Summary of Key Points
Following Futu, Tiger, and Cheung Qiao, Huasheng Securities has also joined the ranks of cross-border securities firms clearing up their existing businesses in the Chinese mainland: Starting from June 15th, mainland customers will not be able to open new stock positions or increase their holdings within China, nor can they transfer funds or securities into their accounts. However, they are still allowed to sell their existing holdings and transfer money out of their accounts. This action is in response to regulatory requirements for a two-year crackdown on illegal cross-border securities activities. The rules vary among different firms: While Huasheng imposes restrictions regardless of the account holder's nationality, Tiger and Cheung Qiao allow overseas-registered accounts to trade normally within China.
1. Huasheng’s Changes: Simply put, “Only out, no in”
The main points in Huasheng’s notification to customers are as follows:
- Trading Restrictions: Mainland customers cannot buy new stocks (open new positions) or add funds to existing stock holdings, but they can sell their stocks or close existing positions (such as futures contracts).
- Funding Restrictions: They cannot transfer funds or securities into their accounts, but they can withdraw money from their accounts.
It is also emphasized that these restrictions apply only to “services provided within China.” If customers move to Hong Kong or another overseas location, all functions (buying, selling, transferring funds) will remain available, and their assets will be safe; they will still be able to check their account details and view their holdings.
2. Why the Changes? Regulatory Authorities Have Set a Two-Year Crackdown Period
This is not a sudden move. Earlier on, eight departments, including the China Securities Regulatory Commission (CSRC), had issued a plan to address the issue:
- A two-year crackdown period was established to target “illegal cross-border securities activities” (e.g., overseas firms providing services to mainland customers without authorization).
- During this period, overseas institutions are not allowed to offer mainland customers services such as buying stocks or transferring funds into their accounts; they can only allow customers to sell stocks or transfer funds out of their accounts.
- After the crackdown period ends, overseas institutions must shut down their domestic websites and apps and cease providing any services to mainland customers.
Huasheng’s adjustments are in line with these regulatory requirements.
3. Differences in Rules Among Securities Firms: Huasheng is More Strict, While Tiger and Cheung Qiao Are Less So
Although all firms are making changes, the rules for overseas-registered accounts trading within China differ:
- Huasheng: Regardless of whether the account is registered in China or abroad, any trading or funding transfer instructions issued from within China will be restricted (no buying or fund transfers allowed).
- Tiger and Cheung Qiao: If an account is registered overseas (e.g., in Singapore), customers can trade and transfer funds normally even while in China (for business trips or tourism). Customer service has explicitly stated that these activities are not affected.

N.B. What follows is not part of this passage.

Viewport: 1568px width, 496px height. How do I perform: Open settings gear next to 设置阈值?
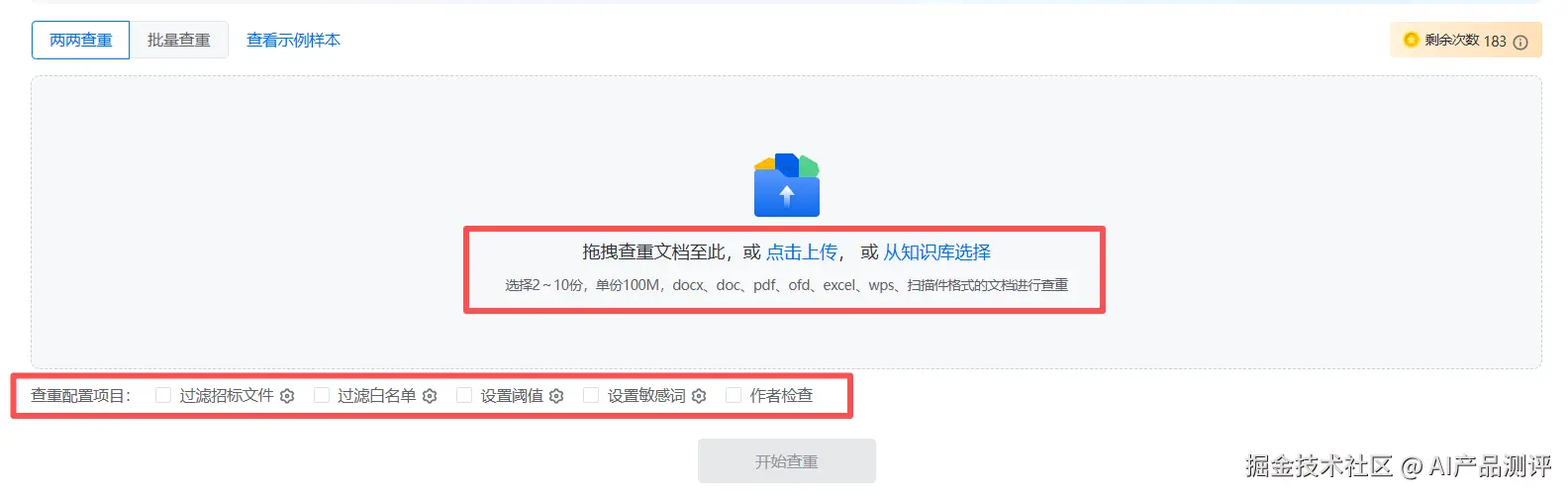click(x=556, y=396)

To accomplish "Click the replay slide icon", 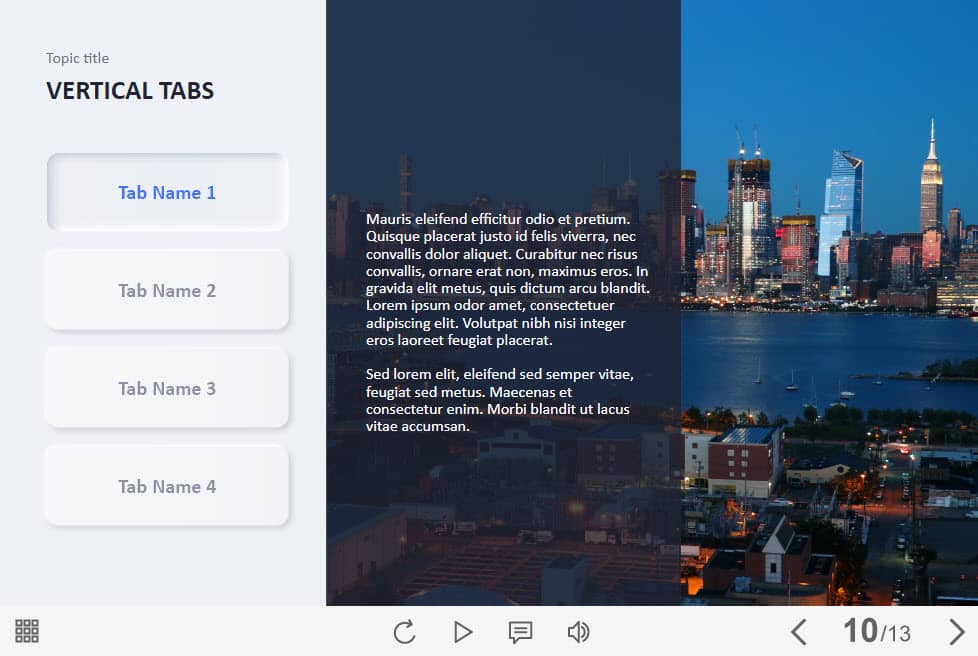I will point(404,632).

For example, a Singaporean customer using a Tiger account while visiting China can buy stocks just as usual, but a Huasheng account would only allow selling, not buying.
4. Practical Implications for Investors:
- Asset Security: All firms have assured that existing assets will not be affected, and customers can still check their account details and view their holdings.
- Mainland Customers’ Restrictions: They can only sell stocks and transfer funds out of China; they cannot buy new stocks or transfer funds into their accounts. However, these restrictions are lifted when they go overseas (e.g., to Hong Kong).
- Overseas-Registered Accounts: Customers with overseas accounts should be aware of the differences in regulations between firms. Before opening an account, it is important to understand the specific rules.
5. There Were Signs Ahead: Previous Steps Toward These Changes
These adjustments are part of a larger regulatory effort:
- In May 2023, Futu and Tiger removed their apps (Futu Niuniu and Tiger International) from Chinese app stores.
- In March 2024, Huasheng removed its “Huasheng Tong” app, stating that it would not affect existing customers’ usage.
The current service adjustments are further steps in implementing these regulatory requirements.
In summary, these changes are part of the regulatory effort to standardize cross-border securities activities. Investors need not panic; as long as they follow the rules, their assets will be protected, and overseas transactions will not be affected. If you have an overseas-registered account, it is important to be aware of the differences in regulations between different securities firms.